社会協働型ワークショップ 2025年度第2回公開授業を開催しました

 現代社会学研究科専門教育科目「社会協働型ワークショップ」では「自然と文化」「身体と社会」「人と組織」をテーマに、社会との協働の架け橋となるための理論と実践を、ゲスト講師とのディスカッションを通して学んでいます。毎回のゲスト講師による講演は、全学の学生と教員に向けた公開授業となっています。


ゲスト講師 森 亮太氏

 6月14日(土)に開催された第2回目の公開授業では、石川県金沢市で地域住民に向けた健康づくりやまちづくりの事業などを行っているNPO法人クラブぽっと(以下、クラブぽっと)のクラブマネージャーである森亮太氏から、「地域のNPOが運営する『ごちゃまぜ』コンセプトの居場所・役割づくり―野菜市・サロン運営の事例より」というタイトルで、「人と組織」をテーマにご講演いただきました。

 森氏は大学院で発育発達論、トレーニング論、プレイ論などを学んだ後、2009年から、杜の里スポーツクラブ(2013年にNPO法人化するとともにクラブ名をクラブぽっとに変更しました)のクラブマネージャーに就任し、クラブの立ち上げからその運営まで、活動の根幹を担っています。 

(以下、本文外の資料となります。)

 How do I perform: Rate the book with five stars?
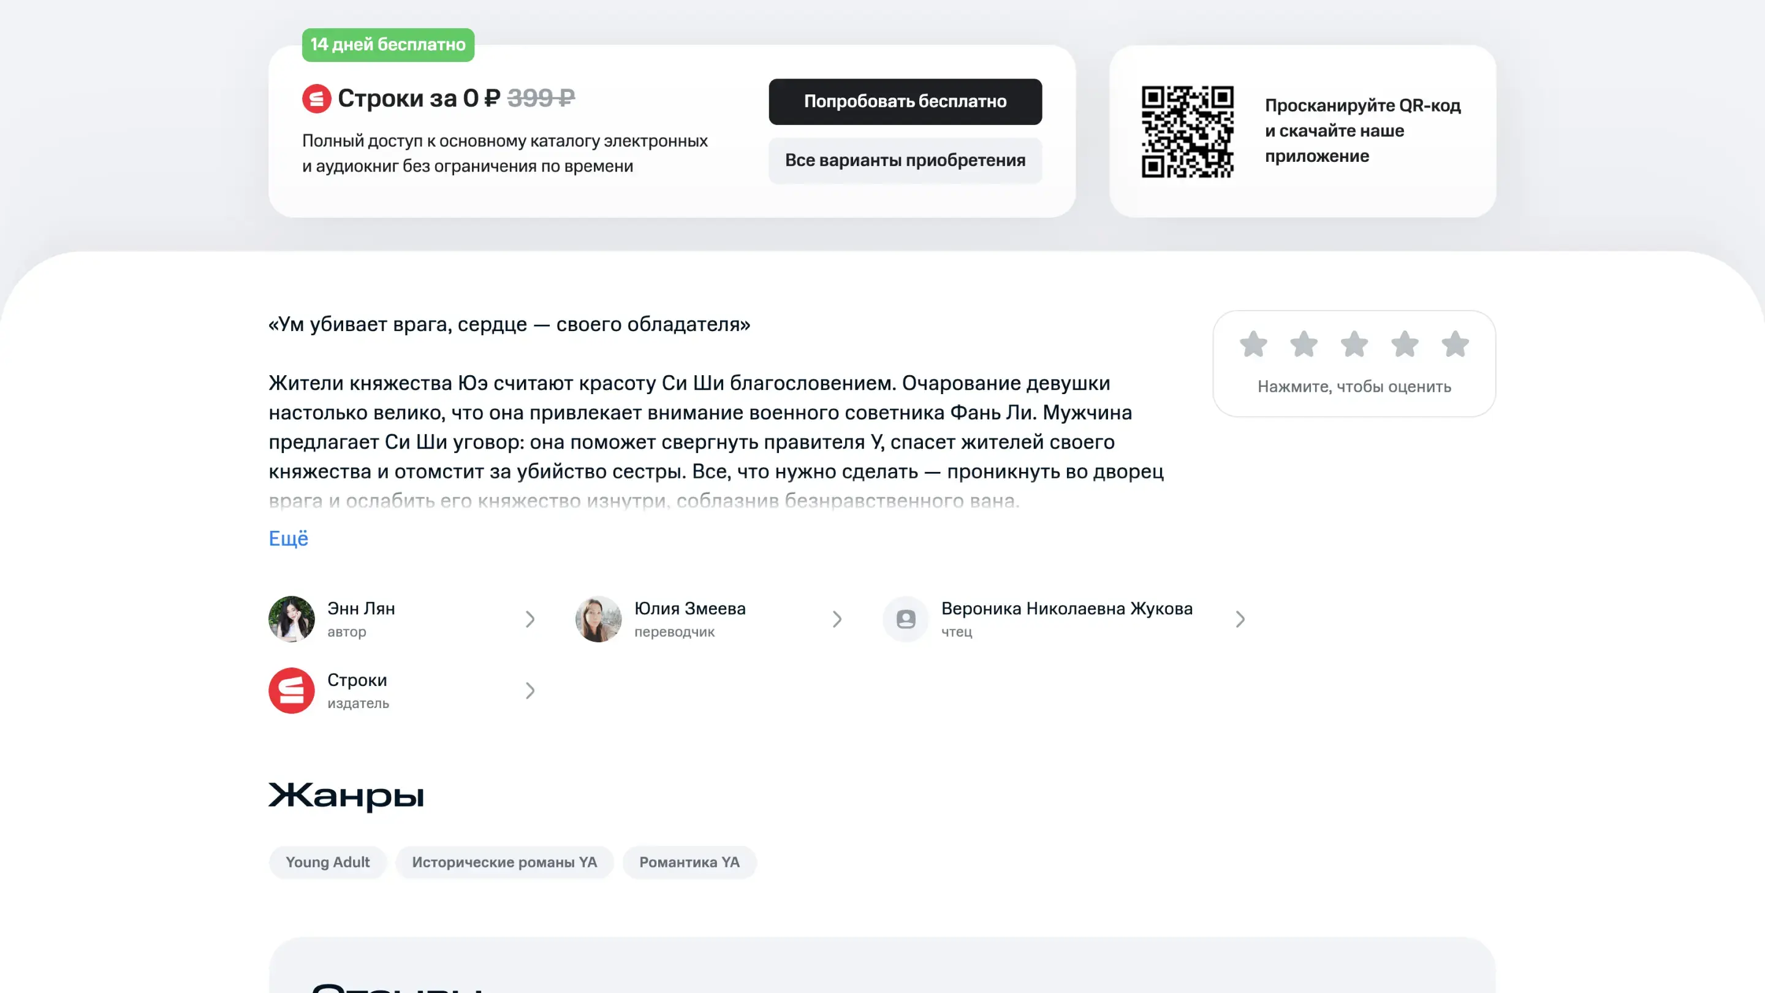(x=1455, y=345)
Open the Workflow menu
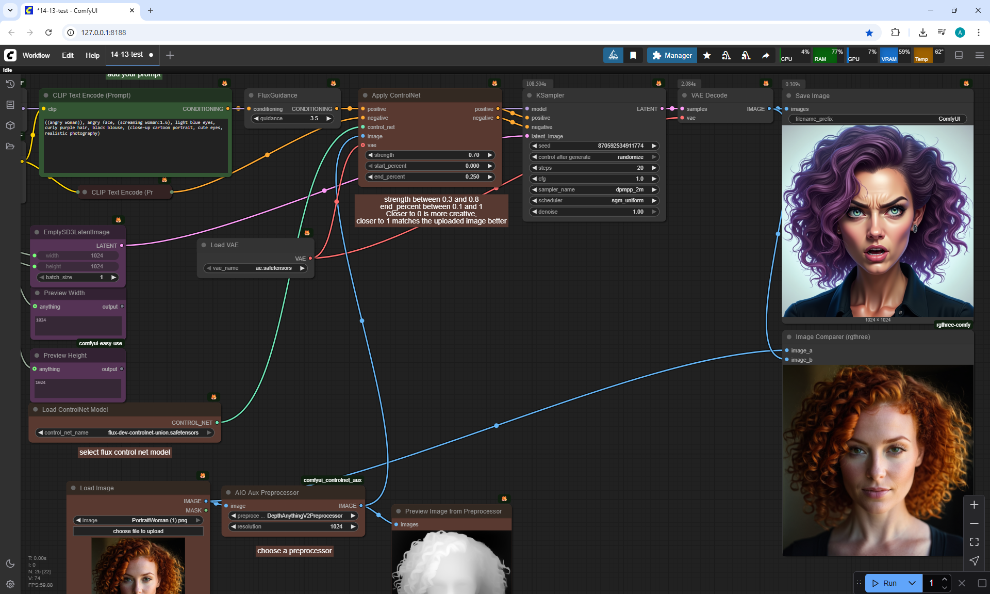The height and width of the screenshot is (594, 990). (36, 55)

 今回のご講演では、高齢社会の地域課題として高齢者の居場所が必ずしも充実していないことや買い物難民になりやすいことなどを焦点化し、高齢者が買い物ついでに気軽にお話をしたりお茶を飲んだり、また、運営スタッフとして販売する側に回ったりすることもできる野菜市や、1回200円で参加できる高齢者のサロンの様子等について、それらのコンセプトから実際の参加者の様子、運営方法などを教えていただきました。実際に「ごちゃまぜ野菜市」では軽度認知症の人が地域包括支援センターからの紹介で運営スタッフの一人として販売の仕事をまかされていたり、高齢者サロンでは駄菓子を買いに来た地域の子どもとサロンに来ていた高齢者が一緒にトランプや卓球をして盛り上がっている姿が紹介されたりしました。

 特に重要だとお話されていたのは、役割や目的、参加する世代などを固定しないでごちゃまぜにすること、また、ごちゃまぜを実現するためには、様々な地縁組織や専門職組織と連携していくことが必要なので、そのためにはコーディネーターが必要だということでした。さらに、これらの取り組みを通じて、地域内で緩やかな情報共有や情報交換が可能となり、地域住民による高齢者の見守りができる可能性があることもお話くださいました。

 森氏の講義が終了したあとで、受講生同士でディスカッションを行いました。認知症が進んだ高齢者が参加する場合にはこのしくみでは難しいのではないかという意見や、サロンの参加費が1回200円ではサロンを維持するのが難しいのではないか、という現実的な事柄が問題提起されました。また、これらの問題提起に対して森氏に安易に答えを求めるのではなく、自分たちでどのようにするのがよいのかをディスカッションして導き出すという学びの機会にもなりました。